Tuesday, August 25, 2009

Self-Funded Benefits

Posted by Michael Russell

Question:
Handling a NJ PI case for a Connecticut resident. Lien alleged for plan that is not fully self-funded. Does CT recognize the made whole doctrine?

Thanks in advance,
NJ Attorney

Answer:
Before delving into the state specific issues it is important to clarify the status of this plan which is described as “not fully self-funded.” I hope the points below are helpful to you….

Partially Funded Plans. First and foremost, a benefits Plan may have certain components which are self-funded and others which are insured. Thus, it is possible that certain components, including the component which paid for a client’s medical benefits, are fully self-funded while other components remain partially or fully insured. The different components, while part of the same Plan, remain independent of one another. The self-funded components will be exempt from state law but the insured components will be subject to state law. Thus it is important to first verify whether your client’s benefits were provided by a part of the Plan that is fully self-funded or only partially self-funded. If the specific benefits provided were only partially self-funded then our analysis goes on.

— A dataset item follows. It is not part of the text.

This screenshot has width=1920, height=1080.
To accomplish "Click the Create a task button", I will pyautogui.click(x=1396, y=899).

Making the Determination. To determine whether a plan is insured it is necessary to go beyond the plan language. To verify a plan’s classification it is helpful to inspect the Form 5500. This Form is filed annually with the Department of Labor. Lines 7 and 9 on Schedule A of this form will provide you with the answer.

“Stop-Loss” Coverage. If the Plan benefits provided were both partially funded and partially insured we are dealing with a “stop-loss” coverage situation. These situations arise when an employer or Plan purchases insurance coverage intended to reimburse it for higher or catastrophic losses. In the case of a higher loss, a self-funded Plan would pay the entire loss but would be reimbursed for any amount above where the insurance policy began to assume responsibility (known as the “attachment point”). The use of “stop-loss” insurance does not change a self-funded plan into an insured plan. However, there is one exception.

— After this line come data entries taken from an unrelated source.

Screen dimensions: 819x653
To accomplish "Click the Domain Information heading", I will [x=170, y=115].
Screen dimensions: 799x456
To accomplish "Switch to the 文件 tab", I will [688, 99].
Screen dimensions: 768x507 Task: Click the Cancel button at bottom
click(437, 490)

In some cases, the attachment point is set very low and the Plan is attempting to function as and enjoy the benefits of a self-funded plan under ERISA when in fact it is really an insured plan. Such examples would include a specific attachment point of $500 (individual claim) or $25,000 for an aggregate attachment point (total benefits paid for all participants). In such cases, courts will look to the substance of the Plan rather than its alleged form. In determining whether a stop-loss Plan is truly self-funded or merely illusory, a court will look to the loss experience and how often the stop-loss coverage has applied.

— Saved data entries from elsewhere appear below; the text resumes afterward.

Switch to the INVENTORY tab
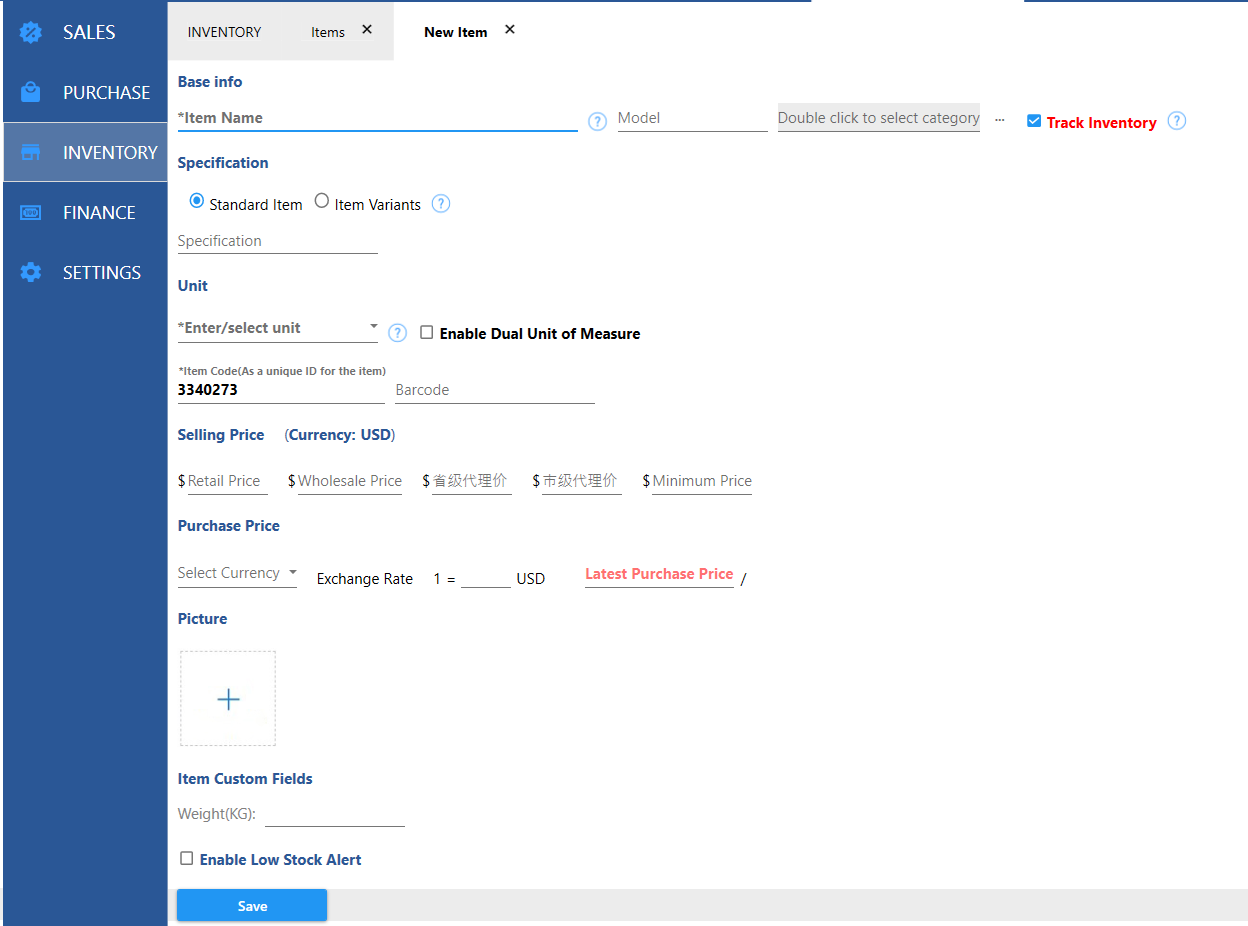 224,32
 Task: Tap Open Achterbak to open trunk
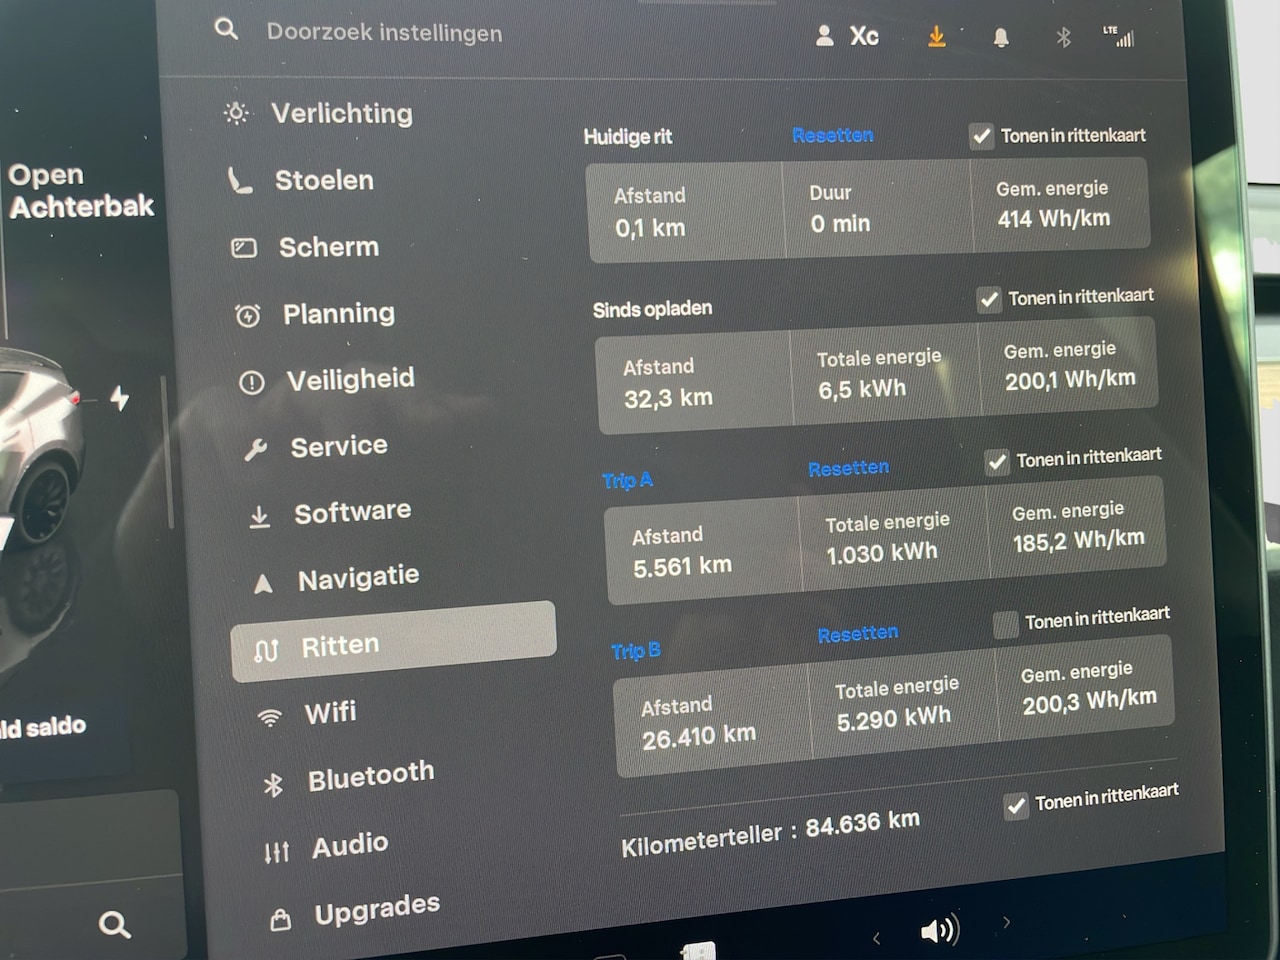(80, 191)
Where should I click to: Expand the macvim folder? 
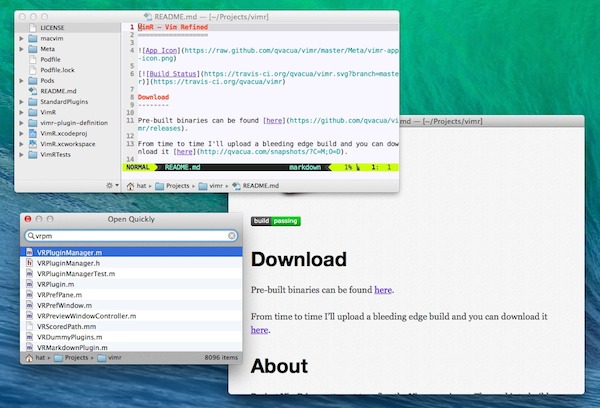(x=23, y=37)
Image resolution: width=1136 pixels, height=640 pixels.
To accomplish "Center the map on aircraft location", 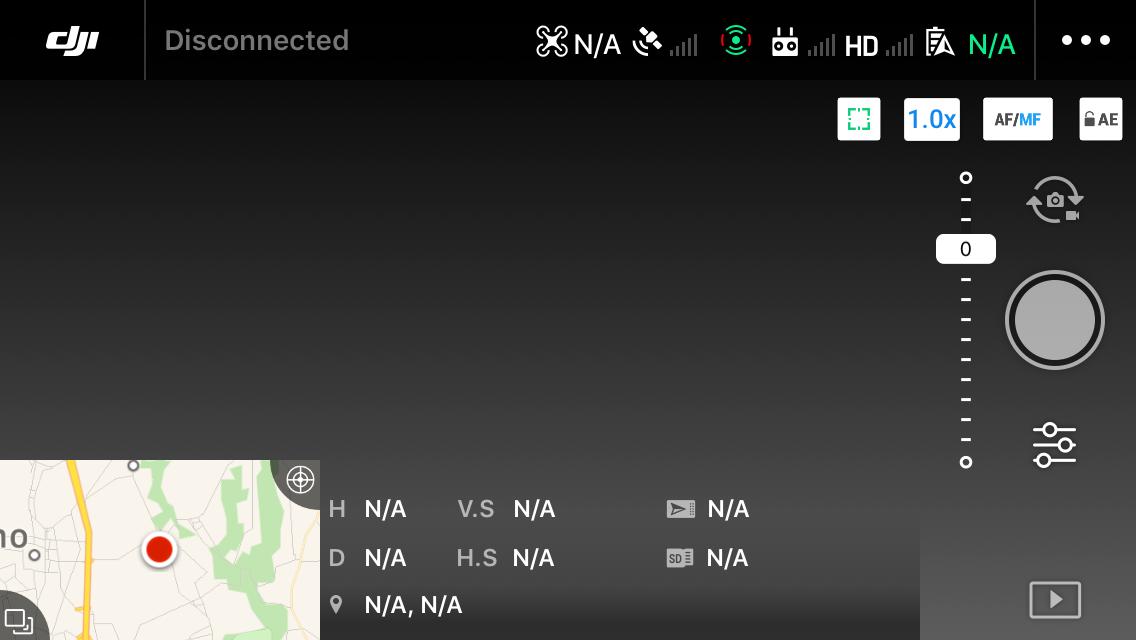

Connecticut. Connecticut is an anti-subrogation state, although plans with specific subrogation language may fall outside the state statute. The “made whole doctrine” has not been directly addressed by Connecticut. The one exception is a bankruptcy case (In re De Lucia, 261 BR 561). While the doctrine has not been specifically addressed it appears that the doctrine may be able to be overridden by the contract terms of the Plan or policy. (The Auto. Ins. Co. of Hartford v. Conlon, 216 A.2d 828, 829 (Conn. 1966)).